▶ _Text to read_
========================

# pub parking overnight in Exeter area



## Sideways86 (Feb 25, 2009)

does anybody know of a pub in the marsh barton area of exeter we can stay on a friday night please

many thanks


----------



## brimo (May 10, 2005)

Hi Sideways,

From our experience here there and everywhere the answer is MOST pubs if you ask :lol: 

They are all glad of the business and to be honest we have never been turned away. Try it !!


----------



## andos679 (Feb 4, 2010)

*Marsh Barton Pub !*

Hi, There is a goood chance the you could park over night at The Exeter Inn, which is on the edge of the Estate otherwise you could try The Seven Stars on Alphington Road or a bit furter out is The Gissons at Kenford. Good luck !


----------



## NevilleStreet (Oct 17, 2009)

Did you find somewhere? We are off to a gig in Exeter on a Tuesday night in a week or so, and looking for a pub stop.

Cheers, NS


----------



## smokeycat (Oct 2, 2010)

hi i hope you find a pub.if not look up www.motorhomestopovers.co.uk.we belong to it.its brilliant weve found loads.all you are asked to do is buy a beer or eat and then stop over free............kind regards ken


----------

========================

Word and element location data
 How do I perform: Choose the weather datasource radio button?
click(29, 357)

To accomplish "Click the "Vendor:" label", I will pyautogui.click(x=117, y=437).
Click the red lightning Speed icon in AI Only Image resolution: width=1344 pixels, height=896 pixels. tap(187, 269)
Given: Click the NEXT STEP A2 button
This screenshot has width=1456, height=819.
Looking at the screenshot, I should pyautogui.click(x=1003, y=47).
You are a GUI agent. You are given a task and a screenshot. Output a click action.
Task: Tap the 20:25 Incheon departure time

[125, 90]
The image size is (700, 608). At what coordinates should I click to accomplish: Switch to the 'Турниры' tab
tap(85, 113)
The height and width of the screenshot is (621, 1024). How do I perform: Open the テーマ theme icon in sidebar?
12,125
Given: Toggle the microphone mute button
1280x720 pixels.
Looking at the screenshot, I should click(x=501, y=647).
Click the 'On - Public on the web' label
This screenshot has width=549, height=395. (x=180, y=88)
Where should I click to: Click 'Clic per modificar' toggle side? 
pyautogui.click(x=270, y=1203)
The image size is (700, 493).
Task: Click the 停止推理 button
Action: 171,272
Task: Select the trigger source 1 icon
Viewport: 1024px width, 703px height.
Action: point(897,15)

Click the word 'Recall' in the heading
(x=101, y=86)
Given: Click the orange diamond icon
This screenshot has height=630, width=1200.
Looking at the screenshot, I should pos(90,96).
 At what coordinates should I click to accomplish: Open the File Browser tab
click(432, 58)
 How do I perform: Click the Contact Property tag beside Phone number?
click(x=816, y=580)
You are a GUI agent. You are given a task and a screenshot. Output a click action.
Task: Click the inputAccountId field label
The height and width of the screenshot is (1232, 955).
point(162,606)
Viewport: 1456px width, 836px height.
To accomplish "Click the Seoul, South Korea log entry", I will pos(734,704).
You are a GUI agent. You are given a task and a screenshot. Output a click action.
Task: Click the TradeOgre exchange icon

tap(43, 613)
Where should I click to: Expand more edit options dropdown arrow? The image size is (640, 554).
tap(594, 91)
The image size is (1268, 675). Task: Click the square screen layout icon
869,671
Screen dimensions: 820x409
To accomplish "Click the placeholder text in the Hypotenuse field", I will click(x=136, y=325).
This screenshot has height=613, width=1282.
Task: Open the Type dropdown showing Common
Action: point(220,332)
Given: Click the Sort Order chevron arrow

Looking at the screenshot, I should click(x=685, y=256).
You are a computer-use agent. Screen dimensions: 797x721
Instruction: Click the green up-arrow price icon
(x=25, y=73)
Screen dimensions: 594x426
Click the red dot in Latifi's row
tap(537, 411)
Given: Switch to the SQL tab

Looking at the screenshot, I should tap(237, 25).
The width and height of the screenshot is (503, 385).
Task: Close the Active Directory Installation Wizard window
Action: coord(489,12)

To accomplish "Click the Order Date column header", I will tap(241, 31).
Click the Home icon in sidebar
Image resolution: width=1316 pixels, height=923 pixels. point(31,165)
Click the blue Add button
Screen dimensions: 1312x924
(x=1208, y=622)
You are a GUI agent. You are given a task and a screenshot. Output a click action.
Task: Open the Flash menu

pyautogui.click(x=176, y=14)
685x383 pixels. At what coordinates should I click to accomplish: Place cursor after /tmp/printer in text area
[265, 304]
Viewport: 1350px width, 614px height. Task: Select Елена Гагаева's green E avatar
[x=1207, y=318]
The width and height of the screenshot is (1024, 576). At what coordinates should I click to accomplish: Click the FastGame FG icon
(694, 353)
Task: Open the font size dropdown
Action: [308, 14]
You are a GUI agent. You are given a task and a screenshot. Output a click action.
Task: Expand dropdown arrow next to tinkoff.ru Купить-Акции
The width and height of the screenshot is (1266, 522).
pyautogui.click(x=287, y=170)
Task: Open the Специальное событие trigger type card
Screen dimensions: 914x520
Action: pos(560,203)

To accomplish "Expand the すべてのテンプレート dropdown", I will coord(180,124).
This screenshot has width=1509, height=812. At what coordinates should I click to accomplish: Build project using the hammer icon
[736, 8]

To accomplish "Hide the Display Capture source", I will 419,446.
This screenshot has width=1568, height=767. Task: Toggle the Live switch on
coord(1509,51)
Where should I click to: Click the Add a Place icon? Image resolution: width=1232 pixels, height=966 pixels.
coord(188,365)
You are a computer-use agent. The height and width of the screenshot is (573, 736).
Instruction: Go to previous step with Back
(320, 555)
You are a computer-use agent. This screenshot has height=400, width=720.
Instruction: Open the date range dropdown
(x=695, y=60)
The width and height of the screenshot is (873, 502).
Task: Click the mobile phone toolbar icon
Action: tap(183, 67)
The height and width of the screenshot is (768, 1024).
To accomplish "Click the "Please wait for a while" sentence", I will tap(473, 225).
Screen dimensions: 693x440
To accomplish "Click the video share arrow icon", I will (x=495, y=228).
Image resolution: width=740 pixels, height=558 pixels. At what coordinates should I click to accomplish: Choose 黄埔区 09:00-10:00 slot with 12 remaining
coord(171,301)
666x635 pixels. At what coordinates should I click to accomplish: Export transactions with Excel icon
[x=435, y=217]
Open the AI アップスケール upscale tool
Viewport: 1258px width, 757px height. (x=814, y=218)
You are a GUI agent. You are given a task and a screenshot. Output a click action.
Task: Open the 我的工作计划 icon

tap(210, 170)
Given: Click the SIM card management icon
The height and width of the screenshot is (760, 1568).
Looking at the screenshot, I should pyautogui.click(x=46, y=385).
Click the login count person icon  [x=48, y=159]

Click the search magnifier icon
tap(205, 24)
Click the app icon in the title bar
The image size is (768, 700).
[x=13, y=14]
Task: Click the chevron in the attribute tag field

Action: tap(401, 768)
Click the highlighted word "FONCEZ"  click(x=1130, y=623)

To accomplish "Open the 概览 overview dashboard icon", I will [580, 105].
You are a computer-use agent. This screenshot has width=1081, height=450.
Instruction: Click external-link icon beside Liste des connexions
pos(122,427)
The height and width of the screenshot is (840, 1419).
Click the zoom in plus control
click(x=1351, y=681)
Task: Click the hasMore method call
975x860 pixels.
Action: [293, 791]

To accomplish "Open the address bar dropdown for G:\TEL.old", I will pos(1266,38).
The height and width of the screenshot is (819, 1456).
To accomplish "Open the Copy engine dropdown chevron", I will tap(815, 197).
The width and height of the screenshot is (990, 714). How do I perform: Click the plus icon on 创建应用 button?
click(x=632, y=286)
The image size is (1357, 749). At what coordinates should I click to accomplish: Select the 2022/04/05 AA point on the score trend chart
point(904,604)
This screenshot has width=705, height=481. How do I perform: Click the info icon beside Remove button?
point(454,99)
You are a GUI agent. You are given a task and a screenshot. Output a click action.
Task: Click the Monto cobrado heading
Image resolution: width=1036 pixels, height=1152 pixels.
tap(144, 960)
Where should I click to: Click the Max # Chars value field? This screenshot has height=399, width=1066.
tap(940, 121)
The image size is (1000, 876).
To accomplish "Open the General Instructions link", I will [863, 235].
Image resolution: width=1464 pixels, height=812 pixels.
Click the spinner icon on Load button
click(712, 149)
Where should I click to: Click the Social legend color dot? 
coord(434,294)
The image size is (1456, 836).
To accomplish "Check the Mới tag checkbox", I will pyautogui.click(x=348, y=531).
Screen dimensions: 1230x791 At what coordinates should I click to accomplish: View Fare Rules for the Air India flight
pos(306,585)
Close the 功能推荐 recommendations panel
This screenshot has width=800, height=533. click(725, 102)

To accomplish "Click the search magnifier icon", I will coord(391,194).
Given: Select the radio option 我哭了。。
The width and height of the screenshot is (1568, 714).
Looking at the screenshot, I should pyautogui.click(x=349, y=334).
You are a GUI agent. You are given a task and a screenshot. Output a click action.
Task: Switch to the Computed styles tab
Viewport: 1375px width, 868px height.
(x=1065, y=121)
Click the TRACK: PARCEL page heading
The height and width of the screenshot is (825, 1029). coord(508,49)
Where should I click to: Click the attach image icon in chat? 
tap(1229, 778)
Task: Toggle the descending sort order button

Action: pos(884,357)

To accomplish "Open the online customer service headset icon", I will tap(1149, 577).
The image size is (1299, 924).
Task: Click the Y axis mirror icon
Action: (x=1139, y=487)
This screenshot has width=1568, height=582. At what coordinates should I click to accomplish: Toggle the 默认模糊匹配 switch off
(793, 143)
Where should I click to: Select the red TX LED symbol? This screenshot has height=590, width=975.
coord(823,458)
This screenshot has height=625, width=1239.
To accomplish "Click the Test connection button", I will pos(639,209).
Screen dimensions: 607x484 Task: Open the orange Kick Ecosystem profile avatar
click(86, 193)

========================

▶ _Set exercise_
Revise the portion of the thread on overnight pub parking near Exeter, starting with "From our experience" and going on through "away. Try it !!", so that "business" becomes "trade".

▶ _Final result_
From our experience here there and everywhere the answer is MOST pubs if you ask :lol: 

They are all glad of the trade and to be honest we have never been turned away. Try it !!